Comment faire de Schaerbeek une commune hospitalière

Une commune hospitalière, qu’est-ce que c’est ? C’est une commune qui par le vote d’une motion devant le conseil communal s’engage à faire de la « sensibilisation sur les questions migratoires » ainsi qu’à « améliorer l’information et l’accueil des sans papiers et des demandeurs d’asile, à leur faciliter les démarches et à les aider à faire respecter de leur droits » (Voir: www.cncd.be). Il s’agit notamment de défendre un meilleur accès au logement et à l’aide médicale urgente. À Schaerbeek, le mouvement suscite, depuis l’automne 2017, une très forte mobilisation citoyenne. Le collectif regroupe aujourd’hui plus 200 citoyen.n.es schaerbeekois et de travailleu.r.se.s sociaux actifs sur Schaerbeek.

La commune leur a proposé de constituer un groupe de travail pour co-construire la Motion ensemble. « Notre combat en tant que comité local est de faire rentrer dans cette Motion toutes nos revendications et que la commune et l’administration locale prennent des engagements concrets et spécifiques basés sur la réalité du territoire Schaerbeekois.

Crédit photo : CNCD

« Si les compétences en matière d’entrée, de séjour et d’éloignement des personnes étrangères sont des compétences fédérales et européennes, et que l’intégration est une compétence régionale, les collectivités locales sont le dernier maillon de cette chaîne au plus proche des citoyens dans l’accueil, l’hospitalité et le respect du droit des migrants. Le gouvernement fédéral, vous le savez, a décidé ces dernières années toute une série de mesures restrictives et a choisi, aujourd’hui de continuer à durcir le ton par des actions répétées : rafles, arrestations dans les transports en commun ou en rue, confiscation honteuses, violence disproportionnée, intimidations en tout genre etc… En tant que citoyens, nous sommes de plus en plus nombreux à nous indigner et à nous révolter face à ces actes. Par cette campagne, nous avons choisi de nous mobiliser pour marquer notre désaccord. Nous avons choisi de nous mobiliser pour demander une politique migratoire à visage humain » (Extrait de l’interpellation communale du 20 décembre 2018).

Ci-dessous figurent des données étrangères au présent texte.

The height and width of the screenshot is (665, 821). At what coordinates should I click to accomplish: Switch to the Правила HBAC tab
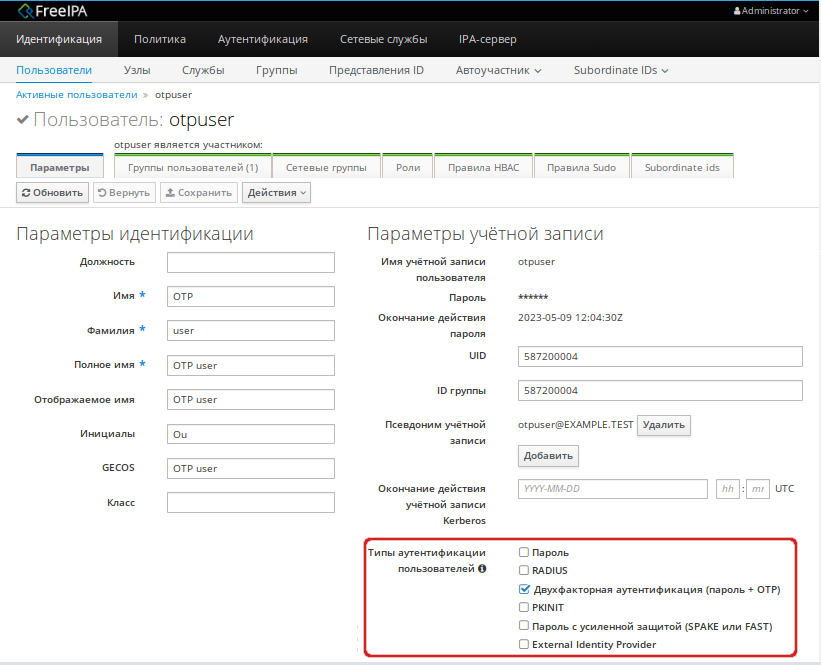click(x=483, y=167)
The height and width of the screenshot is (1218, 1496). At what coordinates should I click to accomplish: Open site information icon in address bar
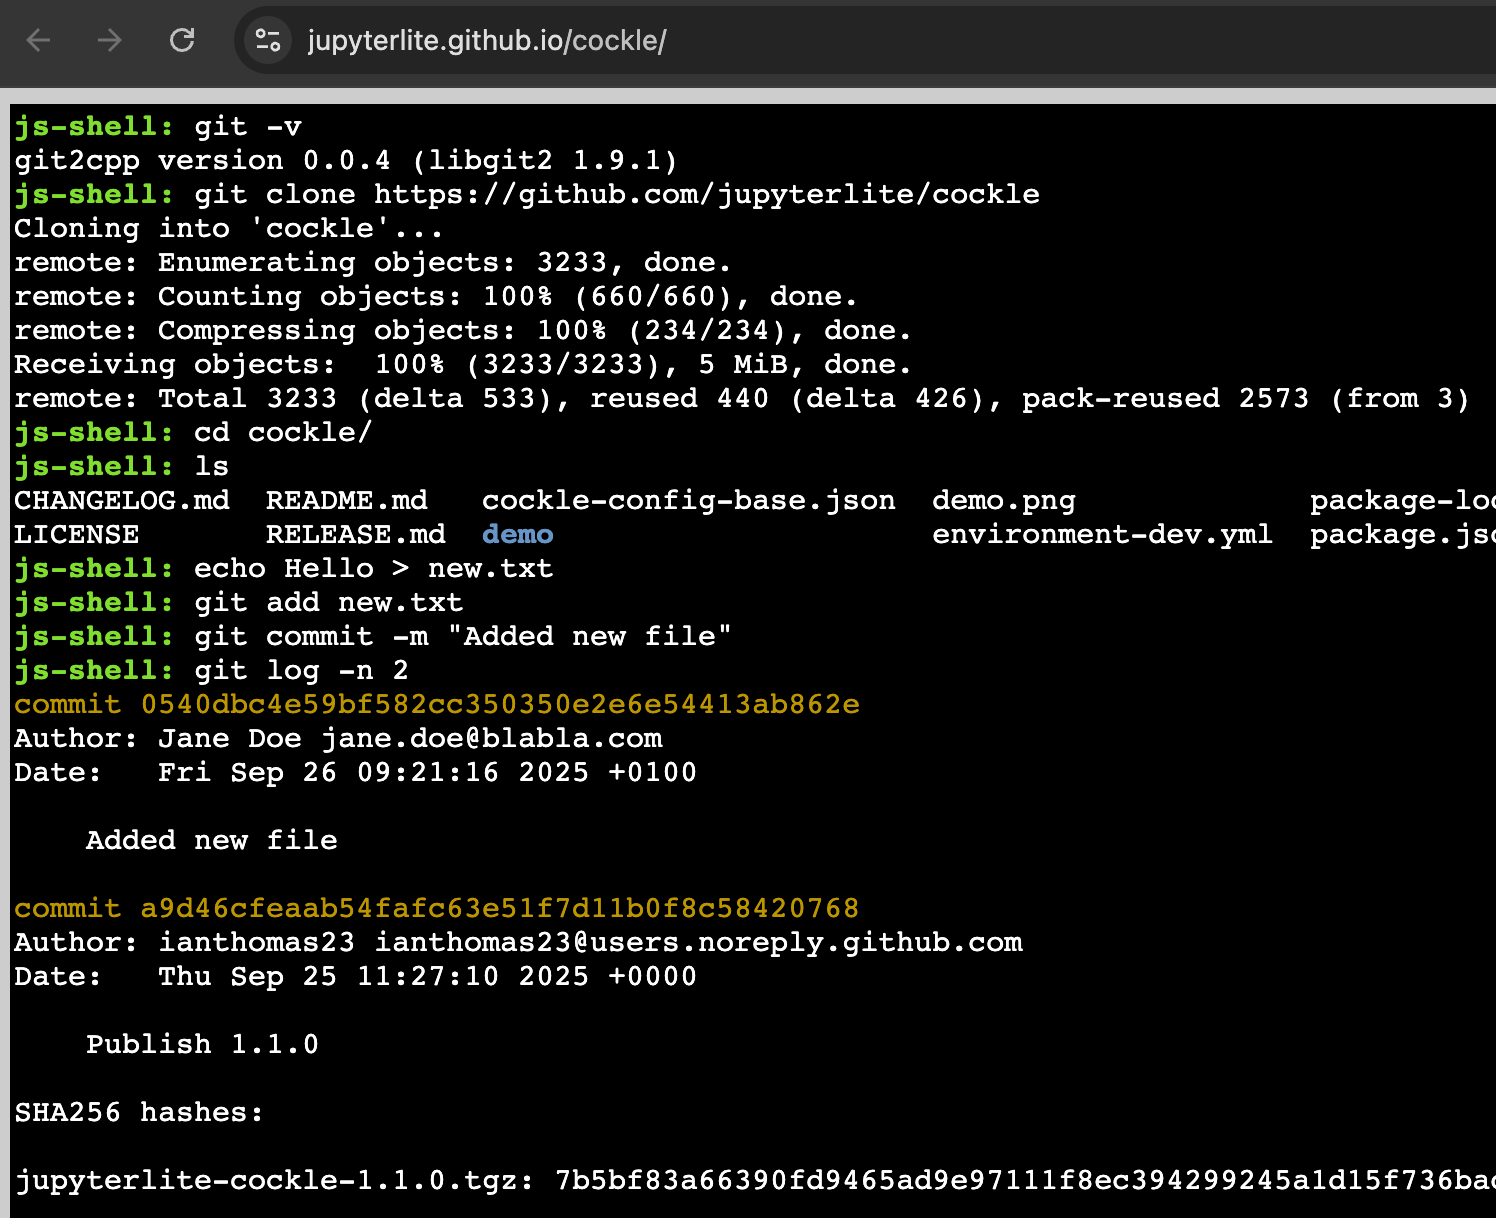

L’interpellation contenait quatre points d’attention :

  • Le collectif demande premièrement que la commune soutienne et améliore l’accès à un logement décent, « droit reconnu par la Constitution, qui s’applique à toute personne sur le territoire belge ».
  • Deuxièmement : qu’elle renforce l’accès des personnes sans papiers à l’aide médicale urgente.
  • Troisièmement : qu’elle favorise l’accès à la scolarité, pour les enfants en séjour précaire.
  • Enfin, quatrièmement : qu’elle garantisse la protection des victimes et restaure la confiance envers la police.

« Les arrestations des personnes sans papiers – précisent les auteurs de l’interpellation – signifient, souvent, l’expulsion vers des pays où leur vie est en péril. Notre commune – poursuivent-ils – ne peut en aucun cas collaborer à cela et nier les droits humains consacrés dans les conventions de droit international et dans notre Constitution. Il ne peut y avoir d’arrestations au domicile sans le mandat d’un juge, ni d’arrestations à la sortie de certains lieux qu’il s’agisse des occupations, des écoles, ou des lieux de culte ».

Prochaine étape : la rédaction d’une motion à introduire au Conseil Communal de Schaerbeek. Ce sera l’objectif de la prochaine rencontre de « Schaerbeek Commune hospitalière » qui se tiendra le 5 février 2018 à 17.30 dans les locaux de Vie féminine, au numéro 176 de la chaussée de Haecht.